• **AIM OF THE EXERCISE**
Turn every line of the listing below into one JSON list of strings, with one string for each line and blank lines left out.

• **SUPPLIED MATERIAL**
══════════
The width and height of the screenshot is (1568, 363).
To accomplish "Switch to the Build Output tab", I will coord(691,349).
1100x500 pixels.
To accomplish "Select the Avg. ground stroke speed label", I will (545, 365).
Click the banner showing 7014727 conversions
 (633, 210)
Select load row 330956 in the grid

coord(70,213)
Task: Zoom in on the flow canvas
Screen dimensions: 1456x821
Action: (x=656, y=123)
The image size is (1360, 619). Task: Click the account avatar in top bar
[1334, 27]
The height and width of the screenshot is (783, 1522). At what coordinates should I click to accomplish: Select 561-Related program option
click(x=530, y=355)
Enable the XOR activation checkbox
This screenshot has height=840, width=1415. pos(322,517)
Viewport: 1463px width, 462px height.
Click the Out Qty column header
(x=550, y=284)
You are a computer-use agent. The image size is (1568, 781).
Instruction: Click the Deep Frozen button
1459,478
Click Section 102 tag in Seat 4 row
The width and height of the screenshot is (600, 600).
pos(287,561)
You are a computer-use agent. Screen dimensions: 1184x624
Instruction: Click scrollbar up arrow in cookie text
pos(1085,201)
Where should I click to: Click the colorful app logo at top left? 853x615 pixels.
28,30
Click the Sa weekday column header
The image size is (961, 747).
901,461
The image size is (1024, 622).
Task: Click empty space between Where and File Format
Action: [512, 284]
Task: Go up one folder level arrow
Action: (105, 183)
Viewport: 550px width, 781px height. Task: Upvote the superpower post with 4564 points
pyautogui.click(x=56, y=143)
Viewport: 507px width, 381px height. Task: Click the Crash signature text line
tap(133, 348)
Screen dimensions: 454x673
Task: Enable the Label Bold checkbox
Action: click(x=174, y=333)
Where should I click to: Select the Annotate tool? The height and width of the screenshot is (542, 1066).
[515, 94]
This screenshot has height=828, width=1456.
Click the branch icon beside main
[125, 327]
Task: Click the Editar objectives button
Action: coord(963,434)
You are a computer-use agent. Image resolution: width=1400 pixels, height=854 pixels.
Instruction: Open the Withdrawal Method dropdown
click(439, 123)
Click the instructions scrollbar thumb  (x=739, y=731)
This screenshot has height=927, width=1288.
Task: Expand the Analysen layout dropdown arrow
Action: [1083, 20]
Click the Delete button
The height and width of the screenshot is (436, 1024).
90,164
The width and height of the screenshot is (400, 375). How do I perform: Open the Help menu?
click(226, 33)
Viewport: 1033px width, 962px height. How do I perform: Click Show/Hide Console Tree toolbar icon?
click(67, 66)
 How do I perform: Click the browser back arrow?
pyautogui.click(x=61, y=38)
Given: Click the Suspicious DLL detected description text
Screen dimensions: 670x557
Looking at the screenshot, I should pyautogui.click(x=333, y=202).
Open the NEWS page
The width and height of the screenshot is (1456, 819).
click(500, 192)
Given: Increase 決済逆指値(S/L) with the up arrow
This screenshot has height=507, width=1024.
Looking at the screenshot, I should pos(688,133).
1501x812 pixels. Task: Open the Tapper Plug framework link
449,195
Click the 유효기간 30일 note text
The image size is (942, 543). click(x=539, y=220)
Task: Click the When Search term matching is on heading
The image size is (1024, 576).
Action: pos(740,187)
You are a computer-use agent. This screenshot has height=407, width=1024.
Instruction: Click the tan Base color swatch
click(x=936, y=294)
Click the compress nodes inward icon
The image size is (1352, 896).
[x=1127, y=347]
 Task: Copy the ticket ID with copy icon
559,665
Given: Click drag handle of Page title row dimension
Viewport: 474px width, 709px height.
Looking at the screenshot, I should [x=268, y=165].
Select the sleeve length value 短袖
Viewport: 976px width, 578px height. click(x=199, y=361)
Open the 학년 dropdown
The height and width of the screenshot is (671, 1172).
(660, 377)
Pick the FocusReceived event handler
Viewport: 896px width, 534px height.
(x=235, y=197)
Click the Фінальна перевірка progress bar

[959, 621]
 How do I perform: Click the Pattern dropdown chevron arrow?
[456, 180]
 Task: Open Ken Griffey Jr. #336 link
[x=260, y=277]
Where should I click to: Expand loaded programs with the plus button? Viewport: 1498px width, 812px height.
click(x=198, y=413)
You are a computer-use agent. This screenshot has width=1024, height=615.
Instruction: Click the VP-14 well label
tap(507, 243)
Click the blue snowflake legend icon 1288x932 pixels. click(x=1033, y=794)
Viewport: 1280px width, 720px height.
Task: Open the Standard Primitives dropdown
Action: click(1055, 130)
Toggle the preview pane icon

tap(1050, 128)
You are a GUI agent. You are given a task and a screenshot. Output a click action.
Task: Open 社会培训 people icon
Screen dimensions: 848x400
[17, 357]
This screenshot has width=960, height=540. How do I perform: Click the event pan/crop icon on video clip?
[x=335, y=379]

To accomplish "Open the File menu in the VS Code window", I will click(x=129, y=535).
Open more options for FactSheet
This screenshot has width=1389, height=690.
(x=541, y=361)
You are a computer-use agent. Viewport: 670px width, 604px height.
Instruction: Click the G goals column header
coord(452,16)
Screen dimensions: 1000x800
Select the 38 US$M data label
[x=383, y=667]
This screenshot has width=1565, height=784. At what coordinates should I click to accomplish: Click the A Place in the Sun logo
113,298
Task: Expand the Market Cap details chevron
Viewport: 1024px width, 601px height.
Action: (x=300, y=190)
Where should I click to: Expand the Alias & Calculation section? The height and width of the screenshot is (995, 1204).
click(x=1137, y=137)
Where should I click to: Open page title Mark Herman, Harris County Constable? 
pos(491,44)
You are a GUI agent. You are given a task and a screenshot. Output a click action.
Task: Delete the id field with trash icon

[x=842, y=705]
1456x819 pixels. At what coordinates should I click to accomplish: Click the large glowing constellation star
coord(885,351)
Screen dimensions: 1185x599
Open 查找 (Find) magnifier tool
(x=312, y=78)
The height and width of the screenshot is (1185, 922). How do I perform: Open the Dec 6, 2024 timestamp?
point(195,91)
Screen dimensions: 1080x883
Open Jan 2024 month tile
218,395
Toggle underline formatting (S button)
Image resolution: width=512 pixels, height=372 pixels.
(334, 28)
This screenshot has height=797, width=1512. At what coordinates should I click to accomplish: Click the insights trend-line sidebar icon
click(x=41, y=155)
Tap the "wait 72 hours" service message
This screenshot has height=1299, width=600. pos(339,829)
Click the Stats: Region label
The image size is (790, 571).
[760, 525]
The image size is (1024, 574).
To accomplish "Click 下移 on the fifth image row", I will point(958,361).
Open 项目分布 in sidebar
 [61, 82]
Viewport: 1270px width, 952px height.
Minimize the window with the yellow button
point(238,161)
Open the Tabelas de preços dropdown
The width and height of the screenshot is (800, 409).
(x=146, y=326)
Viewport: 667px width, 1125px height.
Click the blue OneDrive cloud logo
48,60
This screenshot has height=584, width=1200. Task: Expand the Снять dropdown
══════════
• **FINISHED EXERCISE**
[
  "The width and height of the screenshot is (1568, 363).",
  "To accomplish \"Switch to the Build Output tab\", I will coord(691,349).",
  "1100x500 pixels.",
  "To accomplish \"Select the Avg. ground stroke speed label\", I will (545, 365).",
  "Click the banner showing 7014727 conversions",
  " (633, 210)",
  "Select load row 330956 in the grid",
  "coord(70,213)",
  "Task: Zoom in on the flow canvas",
  "Screen dimensions: 1456x821",
  "Action: (x=656, y=123)",
  "The image size is (1360, 619). Task: Click the account avatar in top bar",
  "[1334, 27]",
  "The height and width of the screenshot is (783, 1522). At what coordinates should I click to accomplish: Select 561-Related program option",
  "click(x=530, y=355)",
  "Enable the XOR activation checkbox",
  "This screenshot has height=840, width=1415. pos(322,517)",
  "Viewport: 1463px width, 462px height.",
  "Click the Out Qty column header",
  "(x=550, y=284)",
  "You are a computer-use agent. The image size is (1568, 781).",
  "Instruction: Click the Deep Frozen button",
  "1459,478",
  "Click Section 102 tag in Seat 4 row",
  "The width and height of the screenshot is (600, 600).",
  "pos(287,561)",
  "You are a computer-use agent. Screen dimensions: 1184x624",
  "Instruction: Click scrollbar up arrow in cookie text",
  "pos(1085,201)",
  "Where should I click to: Click the colorful app logo at top left? 853x615 pixels.",
  "28,30",
  "Click the Sa weekday column header",
  "The image size is (961, 747).",
  "901,461",
  "The image size is (1024, 622).",
  "Task: Click empty space between Where and File Format",
  "Action: [512, 284]",
  "Task: Go up one folder level arrow",
  "Action: (105, 183)",
  "Viewport: 550px width, 781px height. Task: Upvote the superpower post with 4564 points",
  "pyautogui.click(x=56, y=143)",
  "Viewport: 507px width, 381px height. Task: Click the Crash signature text line",
  "tap(133, 348)",
  "Screen dimensions: 454x673",
  "Task: Enable the Label Bold checkbox",
  "Action: click(x=174, y=333)",
  "Where should I click to: Select the Annotate tool? The height and width of the screenshot is (542, 1066).",
  "[515, 94]",
  "This screenshot has height=828, width=1456.",
  "Click the branch icon beside main",
  "[125, 327]",
  "Task: Click the Editar objectives button",
  "Action: coord(963,434)",
  "You are a computer-use agent. Image resolution: width=1400 pixels, height=854 pixels.",
  "Instruction: Open the Withdrawal Method dropdown",
  "click(439, 123)",
  "Click the instructions scrollbar thumb  (x=739, y=731)",
  "This screenshot has height=927, width=1288.",
  "Task: Expand the Analysen layout dropdown arrow",
  "Action: [1083, 20]",
  "Click the Delete button",
  "The height and width of the screenshot is (436, 1024).",
  "90,164",
  "The width and height of the screenshot is (400, 375). How do I perform: Open the Help menu?",
  "click(226, 33)",
  "Viewport: 1033px width, 962px height. How do I perform: Click Show/Hide Console Tree toolbar icon?",
  "click(67, 66)",
  " How do I perform: Click the browser back arrow?",
  "pyautogui.click(x=61, y=38)",
  "Given: Click the Suspicious DLL detected description text",
  "Screen dimensions: 670x557",
  "Looking at the screenshot, I should pyautogui.click(x=333, y=202).",
  "Open the NEWS page",
  "The width and height of the screenshot is (1456, 819).",
  "click(500, 192)",
  "Given: Increase 決済逆指値(S/L) with the up arrow",
  "This screenshot has height=507, width=1024.",
  "Looking at the screenshot, I should pos(688,133).",
  "1501x812 pixels. Task: Open the Tapper Plug framework link",
  "449,195",
  "Click the 유효기간 30일 note text",
  "The image size is (942, 543). click(x=539, y=220)",
  "Task: Click the When Search term matching is on heading",
  "The image size is (1024, 576).",
  "Action: pos(740,187)",
  "You are a computer-use agent. This screenshot has height=407, width=1024.",
  "Instruction: Click the tan Base color swatch",
  "click(x=936, y=294)",
  "Click the compress nodes inward icon",
  "The image size is (1352, 896).",
  "[x=1127, y=347]",
  " Task: Copy the ticket ID with copy icon",
  "559,665",
  "Given: Click drag handle of Page title row dimension",
  "Viewport: 474px width, 709px height.",
  "Looking at the screenshot, I should [x=268, y=165].",
  "Select the sleeve length value 短袖",
  "Viewport: 976px width, 578px height. click(x=199, y=361)",
  "Open the 학년 dropdown",
  "The height and width of the screenshot is (671, 1172).",
  "(660, 377)",
  "Pick the FocusReceived event handler",
  "Viewport: 896px width, 534px height.",
  "(x=235, y=197)",
  "Click the Фінальна перевірка progress bar",
  "[959, 621]",
  " How do I perform: Click the Pattern dropdown chevron arrow?",
  "[456, 180]",
  " Task: Open Ken Griffey Jr. #336 link",
  "[x=260, y=277]",
  "Where should I click to: Expand loaded programs with the plus button? Viewport: 1498px width, 812px height.",
  "click(x=198, y=413)",
  "You are a computer-use agent. This screenshot has width=1024, height=615.",
  "Instruction: Click the VP-14 well label",
  "tap(507, 243)",
  "Click the blue snowflake legend icon 1288x932 pixels. click(x=1033, y=794)",
  "Viewport: 1280px width, 720px height.",
  "Task: Open the Standard Primitives dropdown",
  "Action: click(1055, 130)",
  "Toggle the preview pane icon",
  "tap(1050, 128)",
  "You are a GUI agent. You are given a task and a screenshot. Output a click action.",
  "Task: Open 社会培训 people icon",
  "Screen dimensions: 848x400",
  "[17, 357]",
  "This screenshot has width=960, height=540. How do I perform: Click the event pan/crop icon on video clip?",
  "[x=335, y=379]",
  "To accomplish \"Open the File menu in the VS Code window\", I will click(x=129, y=535).",
  "Open more options for FactSheet",
  "This screenshot has width=1389, height=690.",
  "(x=541, y=361)",
  "You are a computer-use agent. Viewport: 670px width, 604px height.",
  "Instruction: Click the G goals column header",
  "coord(452,16)",
  "Screen dimensions: 1000x800",
  "Select the 38 US$M data label",
  "[x=383, y=667]",
  "This screenshot has width=1565, height=784. At what coordinates should I click to accomplish: Click the A Place in the Sun logo",
  "113,298",
  "Task: Expand the Market Cap details chevron",
  "Viewport: 1024px width, 601px height.",
  "Action: (x=300, y=190)",
  "Where should I click to: Expand the Alias & Calculation section? The height and width of the screenshot is (995, 1204).",
  "click(x=1137, y=137)",
  "Where should I click to: Open page title Mark Herman, Harris County Constable? ",
  "pos(491,44)",
  "You are a GUI agent. You are given a task and a screenshot. Output a click action.",
  "Task: Delete the id field with trash icon",
  "[x=842, y=705]",
  "1456x819 pixels. At what coordinates should I click to accomplish: Click the large glowing constellation star",
  "coord(885,351)",
  "Screen dimensions: 1185x599",
  "Open 查找 (Find) magnifier tool",
  "(x=312, y=78)",
  "The height and width of the screenshot is (1185, 922). How do I perform: Open the Dec 6, 2024 timestamp?",
  "point(195,91)",
  "Screen dimensions: 1080x883",
  "Open Jan 2024 month tile",
  "218,395",
  "Toggle underline formatting (S button)",
  "Image resolution: width=512 pixels, height=372 pixels.",
  "(334, 28)",
  "This screenshot has height=797, width=1512. At what coordinates should I click to accomplish: Click the insights trend-line sidebar icon",
  "click(x=41, y=155)",
  "Tap the \"wait 72 hours\" service message",
  "This screenshot has height=1299, width=600. pos(339,829)",
  "Click the Stats: Region label",
  "The image size is (790, 571).",
  "[760, 525]",
  "The image size is (1024, 574).",
  "To accomplish \"Click 下移 on the fifth image row\", I will point(958,361).",
  "Open 项目分布 in sidebar",
  " [61, 82]",
  "Viewport: 1270px width, 952px height.",
  "Minimize the window with the yellow button",
  "point(238,161)",
  "Open the Tabelas de preços dropdown",
  "The width and height of the screenshot is (800, 409).",
  "(x=146, y=326)",
  "Viewport: 667px width, 1125px height.",
  "Click the blue OneDrive cloud logo",
  "48,60",
  "This screenshot has height=584, width=1200. Task: Expand the Снять dropdown"
]